Golden battered white fish served with crispy thick fries and a hint of malt vinegar or tartar sauce.

# What You'll Need:

→ Battered Fish

01 - 4 skinless, boneless white fish fillets (cod or haddock), approximately 5.3 oz each
02 - 1 cup all-purpose flour, plus extra for dusting
03 - 2 tablespoons cornstarch
04 - 1 teaspoon baking powder
05 - 1 teaspoon sea salt
06 - 1 cup cold sparkling water (or beer for beer batter)
07 - 1/2 teaspoon freshly ground black pepper
08 - Sunflower or vegetable oil, for deep frying

→ Chips

09 - 28 oz russet or Maris Piper potatoes, peeled and cut into thick fries
10 - 1 teaspoon sea salt
11 - Sunflower or vegetable oil, for frying

→ To Serve

12 - Malt vinegar or lemon wedges
13 - Tartar sauce (optional)
14 - Peas or mushy peas (optional)

# How to Make It:

01 - Place cut potatoes in a bowl of cold water and soak for 15 to 30 minutes.
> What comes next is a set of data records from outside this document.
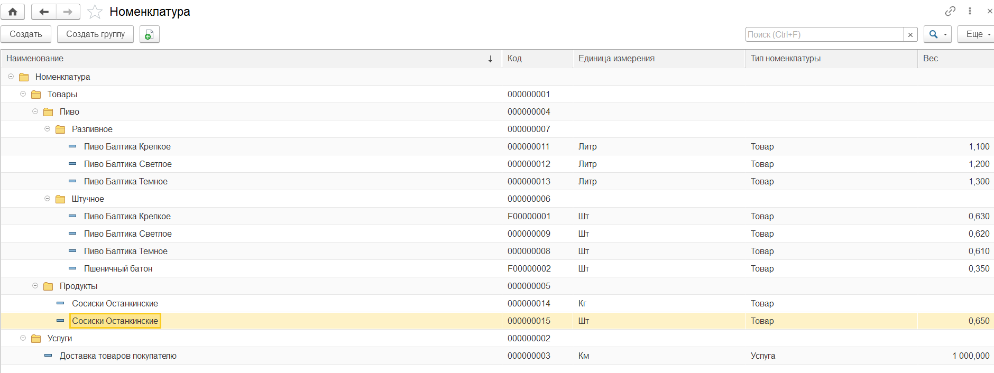The image size is (994, 373).
Task: Clear the search field with X
Action: pos(910,35)
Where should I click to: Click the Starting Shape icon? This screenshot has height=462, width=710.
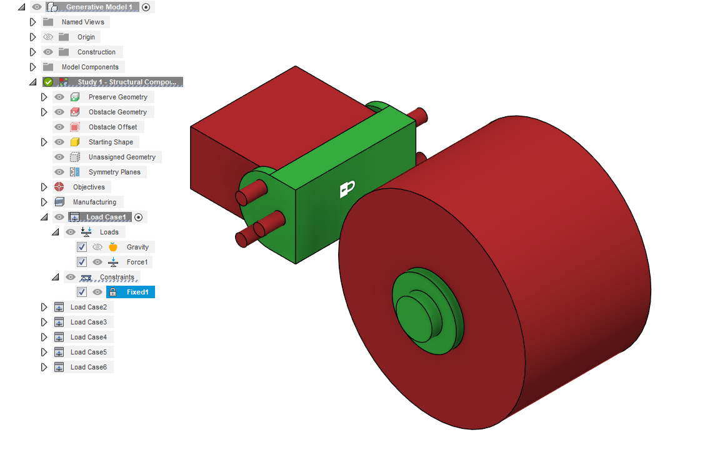pos(74,142)
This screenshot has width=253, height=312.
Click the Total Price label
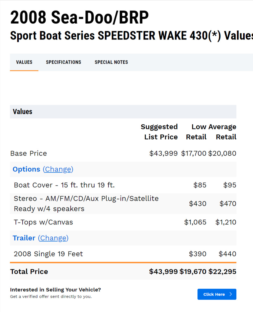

Drain and pat dry thoroughly with a clean towel.
02 - Heat oil in a deep fryer or heavy pot to 300°F. Fry potatoes in batches for 4 to 5 minutes until tender but not colored. Remove and drain on paper towels.
03 - Whisk together flour, cornstarch, baking powder, salt, and pepper in a large bowl. Gradually add cold sparkling water or beer, whisking until batter is smooth and thick enough to coat the back of a spoon.
04 - Increase oil temperature to 375°F. Fry potatoes again in batches for 2 to 3 minutes until golden and crispy. Drain on paper towels and sprinkle with sea salt.
05 - Pat fish fillets dry and lightly dust with flour. Dip each fillet into the batter, letting excess drip off. Carefully lower into hot oil and fry for 5 to 7 minutes, turning once, until golden brown and crisp. Remove and drain on a rack or paper towels.
06 - Serve hot battered fish with freshly fried chips. Accompany with malt vinegar or lemon wedges and optionally tartar sauce or mushy peas.

# Expert Suggestions:

01 -
  • The batter stays impossibly crispy even after a few minutes, thanks to that cornstarch trick.
  • Double-frying the chips transforms them into something genuinely better than takeaway.
  • You can have restaurant-quality results in your own kitchen without any fuss.
02 -
  • Wet fish and wet potatoes are the fastest way to ruin a batch—dry everything thoroughly after soaking or the oil will splatter dangerously and your food will be greasy.
  • The temperature of your oil is non-negotiable; an instant-read thermometer is worth its weight in gold because guessing by how vigorously the oil bubbles will lead to burnt outsides and raw insides.
  • Cold batter is essential because hot oil causes it to slip off immediately, so keep that sparkling water genuinely cold and work quickly.
03 -
  • Beer batter is genuinely superior to sparkling water if you can stomach the minimal alcohol content—the yeast and hops add depth to the flavor.
  • Your fishmonger is your friend; ask them to recommend the thickest fillets they have, as thinner ones will overcook before the batter finishes crisping.